RECORD EXCERPTS:

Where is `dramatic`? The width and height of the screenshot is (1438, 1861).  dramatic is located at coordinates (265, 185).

==

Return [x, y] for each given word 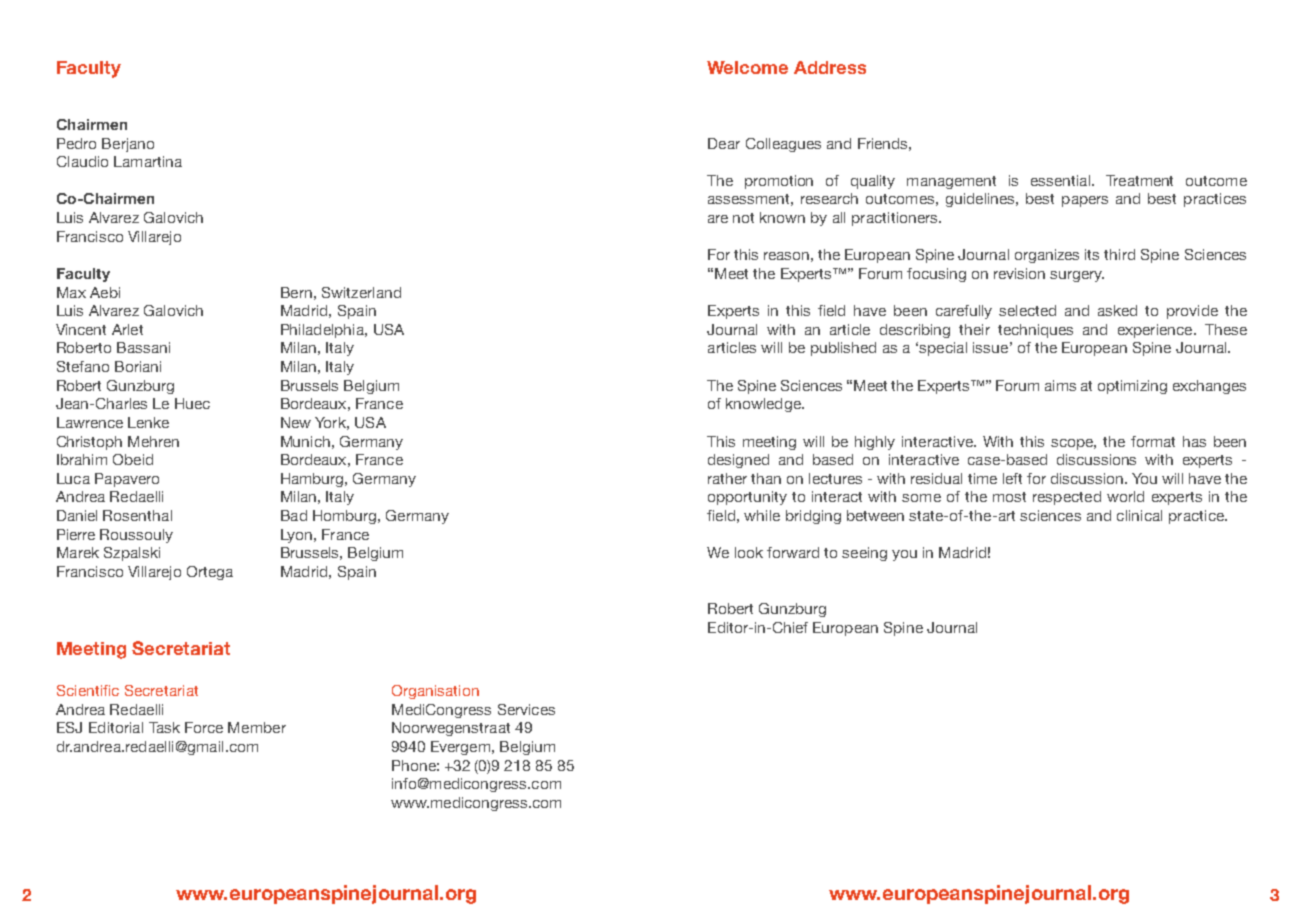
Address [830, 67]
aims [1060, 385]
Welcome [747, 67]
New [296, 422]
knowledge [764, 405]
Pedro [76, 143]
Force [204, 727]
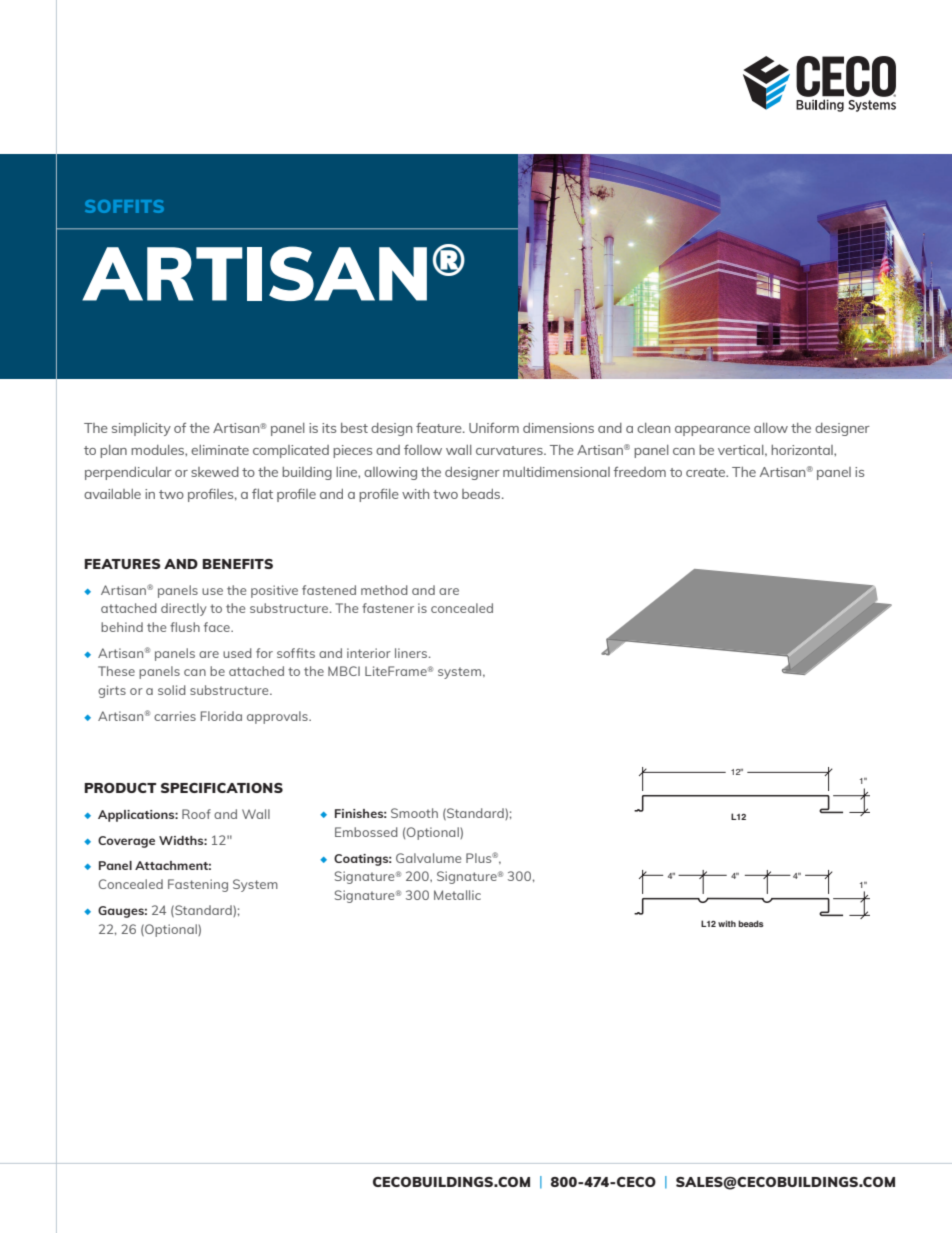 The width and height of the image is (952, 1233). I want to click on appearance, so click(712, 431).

DIRECTIVE: Format the data from the line containing "Return [x, y] for each given word" through the line containing "The width and height of the image", both included, as a JSON list of strings with one string per line and no blank lines. Omit the pictures.

TASK OUTPUT:
[
  "Return [x, y] for each given word ",
  "Address [830, 67]",
  "aims [1060, 385]",
  "Welcome [747, 67]",
  "New [296, 422]",
  "knowledge [764, 405]",
  "Pedro [76, 143]",
  "Force [204, 727]",
  " The width and height of the image is (952, 1233). I want to click on appearance, so click(712, 431)."
]